Following the first stores resuming trading in May, nearly the whole estate is now up and running with sales reaching £133mln in the week to June 20.
In the UK and Ireland, revenue in that week was even ahead of the same period last week.
“There was pent-up demand and this will not be indicative of a normal week. Nonetheless, given the restrictions on customer numbers for social distancing, this represents a very strong performance,” Peel Hunt noted.
“We had expected sales for most retailers to be down 20-30% initially, reflecting some of the European and US re-openings such as Guess and Superdry, albeit the later had noted that the UK re-opening was the strongest territory to date.”
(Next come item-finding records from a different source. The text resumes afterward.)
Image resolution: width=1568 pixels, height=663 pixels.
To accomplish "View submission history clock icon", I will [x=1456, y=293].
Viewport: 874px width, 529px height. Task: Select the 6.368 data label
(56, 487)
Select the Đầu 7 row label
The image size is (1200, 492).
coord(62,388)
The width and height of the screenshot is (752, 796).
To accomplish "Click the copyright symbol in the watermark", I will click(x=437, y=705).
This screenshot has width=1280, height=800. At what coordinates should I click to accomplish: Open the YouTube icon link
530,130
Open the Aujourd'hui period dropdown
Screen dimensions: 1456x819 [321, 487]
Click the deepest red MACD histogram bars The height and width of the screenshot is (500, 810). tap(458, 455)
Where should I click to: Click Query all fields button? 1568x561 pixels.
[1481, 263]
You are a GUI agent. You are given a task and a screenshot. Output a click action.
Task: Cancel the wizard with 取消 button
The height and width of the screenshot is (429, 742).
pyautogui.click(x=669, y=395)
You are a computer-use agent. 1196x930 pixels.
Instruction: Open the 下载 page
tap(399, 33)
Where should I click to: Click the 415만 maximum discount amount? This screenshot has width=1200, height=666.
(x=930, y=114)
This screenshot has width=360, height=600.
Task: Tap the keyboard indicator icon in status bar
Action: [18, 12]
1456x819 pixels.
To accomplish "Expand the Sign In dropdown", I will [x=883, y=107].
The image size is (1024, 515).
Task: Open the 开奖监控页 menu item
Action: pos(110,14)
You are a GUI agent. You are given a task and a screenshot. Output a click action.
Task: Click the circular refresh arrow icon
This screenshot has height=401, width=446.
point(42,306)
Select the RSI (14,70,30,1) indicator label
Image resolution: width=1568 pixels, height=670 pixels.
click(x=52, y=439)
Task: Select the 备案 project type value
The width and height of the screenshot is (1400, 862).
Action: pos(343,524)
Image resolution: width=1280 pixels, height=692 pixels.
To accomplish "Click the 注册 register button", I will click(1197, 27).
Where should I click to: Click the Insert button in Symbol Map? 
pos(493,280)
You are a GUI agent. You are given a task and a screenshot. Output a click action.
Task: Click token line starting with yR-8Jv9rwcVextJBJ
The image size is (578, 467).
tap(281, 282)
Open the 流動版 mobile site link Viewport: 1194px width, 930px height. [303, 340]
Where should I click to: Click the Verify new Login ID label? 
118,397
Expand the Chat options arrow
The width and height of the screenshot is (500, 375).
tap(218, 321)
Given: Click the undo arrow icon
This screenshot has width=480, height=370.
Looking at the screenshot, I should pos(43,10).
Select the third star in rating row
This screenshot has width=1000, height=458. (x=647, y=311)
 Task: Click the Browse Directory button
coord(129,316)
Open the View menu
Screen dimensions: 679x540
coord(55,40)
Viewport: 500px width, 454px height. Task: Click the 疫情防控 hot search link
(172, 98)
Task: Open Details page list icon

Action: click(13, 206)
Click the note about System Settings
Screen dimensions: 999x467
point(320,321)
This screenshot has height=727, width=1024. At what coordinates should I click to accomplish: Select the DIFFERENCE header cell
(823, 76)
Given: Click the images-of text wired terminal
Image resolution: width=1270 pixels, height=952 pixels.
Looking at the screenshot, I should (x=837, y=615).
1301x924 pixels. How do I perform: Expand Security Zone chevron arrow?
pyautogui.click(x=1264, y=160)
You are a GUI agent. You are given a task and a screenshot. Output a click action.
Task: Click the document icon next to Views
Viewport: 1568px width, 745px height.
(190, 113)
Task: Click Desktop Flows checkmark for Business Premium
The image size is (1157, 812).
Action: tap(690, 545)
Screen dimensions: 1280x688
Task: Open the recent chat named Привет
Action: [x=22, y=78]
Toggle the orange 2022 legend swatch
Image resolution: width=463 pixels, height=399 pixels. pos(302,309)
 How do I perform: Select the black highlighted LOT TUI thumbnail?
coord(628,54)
Following the £800mln cash burn during lockdown, the fast-fashion chain is expected to return to cash generation for the current quarter.
According to several analysts, this result shows the strength of the brand among consumers, as seen by huge, socially-distanced queues outside the shops.
In addition, the cheap and wide offering may remain very attractive in prolonged times of economic uncertainty.
The main demand has been for children’s, leisure, nightwear and summer products, with unsurprisingly weak demand for formal menswear and travel accessories, but it is unclear how it will hold up.
“There is a question mark over sales momentum, and whether the initial euphoria of renewed retail therapy will continue amid a period of economic recession and a potentially slow recovery,” said Richard Hunter at interactive investors.
Nonetheless, the FTSE 100-listed firm has placed orders worth over £800mln for the autumn/winter season and expects the total for the coming season to exceed £1bn.
Defensive but online platform needed
Although the wider group remains defensive with its diversified set of businesses and a strong cash pile, some experts suggest Primark implements an e-commerce strategy.
“Primark should rethink its bricks-and-mortar only strategy for the future, in order to mitigate the impact of reduced instore sales densities and capitalise on spend shifting online,” said Pippa Stephens, analyst at GlobalData.
Stores located in retail parks have seen more attendance, aided by parking and accessibility, but city centre locations have struggled due to a lack of tourism and fewer commuters.
“Despite some of its new store openings being delayed due to COVID-19, five new locations opened during the third quarter, with five more planned by the end of the year, but Primark must time these carefully, ensuring that consumer demand has sufficiently rebounded in these areas so that the openings are financially viable,” Stephens added.
Hunter said AB Foods is “hopefully” past the worst of the pandemic and there is ground to recover.
“AB Foods remains a well-regarded stock, with Primark being a key engine to growth and the market consensus of the shares as a buy should remain in place following the relief of the immediate outlook,” he concluded.
Shares were 5% higher to 2,071p at lunchtime on Thursday.